While DWI is invaluable for acute stroke imaging, other MRI modalities can also provide critical information within short acquisition times (
36). Combined with DWI, PWI can distinguish between irreversibly damaged tissue and salvageable ischemic penumbra, potentially guiding decisions about the risks and benefits of reperfusion therapy beyond the traditional six-hour treatment window (
37). Although computed tomography perfusion offers similar sensitivity to DWI and PWI, its limited brain coverage restricts its utility compared to MRI, which provides comprehensive cerebral imaging. Advances in imaging protocols and interventional radiology techniques will likely extend the therapeutic window for acute ischemic stroke, enhancing patient outcomes.

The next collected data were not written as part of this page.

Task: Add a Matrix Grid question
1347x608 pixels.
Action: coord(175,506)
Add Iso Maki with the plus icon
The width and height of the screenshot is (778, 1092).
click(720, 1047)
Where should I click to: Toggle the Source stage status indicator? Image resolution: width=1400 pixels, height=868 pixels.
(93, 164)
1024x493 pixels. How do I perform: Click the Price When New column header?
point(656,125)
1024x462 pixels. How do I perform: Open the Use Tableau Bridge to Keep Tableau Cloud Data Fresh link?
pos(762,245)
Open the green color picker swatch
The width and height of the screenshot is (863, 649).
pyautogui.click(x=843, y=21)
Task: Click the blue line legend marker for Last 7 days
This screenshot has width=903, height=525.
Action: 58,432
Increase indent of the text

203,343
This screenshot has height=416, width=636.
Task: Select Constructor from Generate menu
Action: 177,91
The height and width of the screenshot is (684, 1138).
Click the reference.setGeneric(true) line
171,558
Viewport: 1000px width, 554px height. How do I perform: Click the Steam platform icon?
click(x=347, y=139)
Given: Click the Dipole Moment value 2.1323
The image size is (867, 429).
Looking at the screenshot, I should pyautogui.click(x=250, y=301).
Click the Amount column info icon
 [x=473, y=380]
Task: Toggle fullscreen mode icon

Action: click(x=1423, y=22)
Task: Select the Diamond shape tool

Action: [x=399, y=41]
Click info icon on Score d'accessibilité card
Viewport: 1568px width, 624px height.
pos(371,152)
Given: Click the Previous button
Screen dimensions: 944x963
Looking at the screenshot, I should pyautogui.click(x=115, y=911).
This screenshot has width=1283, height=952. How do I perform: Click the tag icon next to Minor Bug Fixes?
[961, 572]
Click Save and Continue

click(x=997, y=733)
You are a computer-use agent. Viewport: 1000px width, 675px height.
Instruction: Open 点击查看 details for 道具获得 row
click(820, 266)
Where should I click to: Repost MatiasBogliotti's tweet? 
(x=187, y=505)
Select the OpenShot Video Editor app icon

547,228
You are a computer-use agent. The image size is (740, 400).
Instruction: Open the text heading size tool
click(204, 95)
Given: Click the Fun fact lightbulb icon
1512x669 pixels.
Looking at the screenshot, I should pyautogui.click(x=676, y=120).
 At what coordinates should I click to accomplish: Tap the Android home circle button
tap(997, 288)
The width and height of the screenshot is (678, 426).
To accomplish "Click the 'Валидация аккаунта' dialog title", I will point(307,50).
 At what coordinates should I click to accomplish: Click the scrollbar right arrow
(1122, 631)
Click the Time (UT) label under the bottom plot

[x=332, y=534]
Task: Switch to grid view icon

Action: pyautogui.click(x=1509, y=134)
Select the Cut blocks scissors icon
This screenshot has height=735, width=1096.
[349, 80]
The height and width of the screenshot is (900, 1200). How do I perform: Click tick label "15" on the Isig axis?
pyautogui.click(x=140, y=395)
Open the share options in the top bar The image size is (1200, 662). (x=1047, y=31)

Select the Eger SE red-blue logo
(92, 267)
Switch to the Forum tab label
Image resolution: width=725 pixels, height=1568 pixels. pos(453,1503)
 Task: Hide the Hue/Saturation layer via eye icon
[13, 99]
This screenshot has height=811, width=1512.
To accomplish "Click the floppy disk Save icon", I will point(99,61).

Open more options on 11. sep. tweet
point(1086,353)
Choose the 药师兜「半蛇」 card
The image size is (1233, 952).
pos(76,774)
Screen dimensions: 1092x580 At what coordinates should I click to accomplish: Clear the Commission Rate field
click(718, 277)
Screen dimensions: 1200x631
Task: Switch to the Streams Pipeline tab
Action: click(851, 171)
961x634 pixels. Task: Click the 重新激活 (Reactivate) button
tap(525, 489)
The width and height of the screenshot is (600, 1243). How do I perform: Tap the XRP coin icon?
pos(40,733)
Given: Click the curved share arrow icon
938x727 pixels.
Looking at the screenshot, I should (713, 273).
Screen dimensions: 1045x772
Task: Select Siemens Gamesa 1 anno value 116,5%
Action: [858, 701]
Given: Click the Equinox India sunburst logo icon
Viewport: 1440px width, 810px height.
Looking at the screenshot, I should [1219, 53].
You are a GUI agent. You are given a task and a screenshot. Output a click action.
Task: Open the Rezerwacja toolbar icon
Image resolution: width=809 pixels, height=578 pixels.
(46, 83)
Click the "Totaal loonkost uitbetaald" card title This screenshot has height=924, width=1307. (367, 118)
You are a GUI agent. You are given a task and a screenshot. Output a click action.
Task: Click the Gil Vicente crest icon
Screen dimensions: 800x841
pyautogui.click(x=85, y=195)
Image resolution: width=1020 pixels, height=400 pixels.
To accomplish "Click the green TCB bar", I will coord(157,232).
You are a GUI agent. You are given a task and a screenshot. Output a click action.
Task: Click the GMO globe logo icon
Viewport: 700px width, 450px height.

Our findings have profound implications for clinical workflows in stroke management. While NCCT remains indispensable for its widespread availability, cost-effectiveness, and ability to exclude hemorrhage, the incorporation of DWI into routine protocols could significantly enhance diagnostic accuracy. Hospitals equipped with advanced imaging capabilities should prioritize DWI for patients presenting within the hyperacute phase, especially when thrombolytic therapy is being considered (
38).
Despite its advantages, DWI is not without limitations. The reliance on high-field MRI scanners and the longer acquisition time compared to NCCT may pose logistical challenges in emergency settings. Additionally, contraindications to MRI, such as metallic implants or severe claustrophobia, may preclude its use in certain patients. Addressing these challenges will require continued investment in MRI accessibility and the development of faster imaging protocols. Future research should explore the integration of artificial intelligence (AI) to enhance the diagnostic performance of both modalities. AI-driven algorithms could improve the sensitivity and specificity of NCCT by identifying subtle early ischemic changes with greater accuracy.
5.1. Limitation
This study has several limitations. It was conducted at a single center with a modest sample size (n = 84), which may limit generalizability. The sample size was based on consecutive patient enrollment during the study period rather than a formal diagnostic accuracy sample size calculation, which may limit statistical precision. Detailed NIHSS stratification and exact time-to-imaging intervals were not analyzed. External validation was not performed. Additionally, characterization of false-positive and false-negative cases was limited. These factors should be considered when interpreting the findings.
5.2. Conclusion
In this study, NCCT demonstrated a sensitivity of 84.9% and a specificity of 77.4% when compared with DWI MRI as the reference standard. These findings reinforce the higher sensitivity of DWI in detecting early ischemic stroke, particularly within the hyperacute phase (≤ 6 hours). Nevertheless, NCCT remains an essential first-line imaging modality due to its rapid availability and reliability in excluding ICH. Our results support the complementary role of DWI when accessible, rather than advocating replacement of NCCT in routine emergency settings. Given the single-center design and modest sample size, larger multicenter studies are necessary to further validate these findings before influencing clinical imaging guidelines.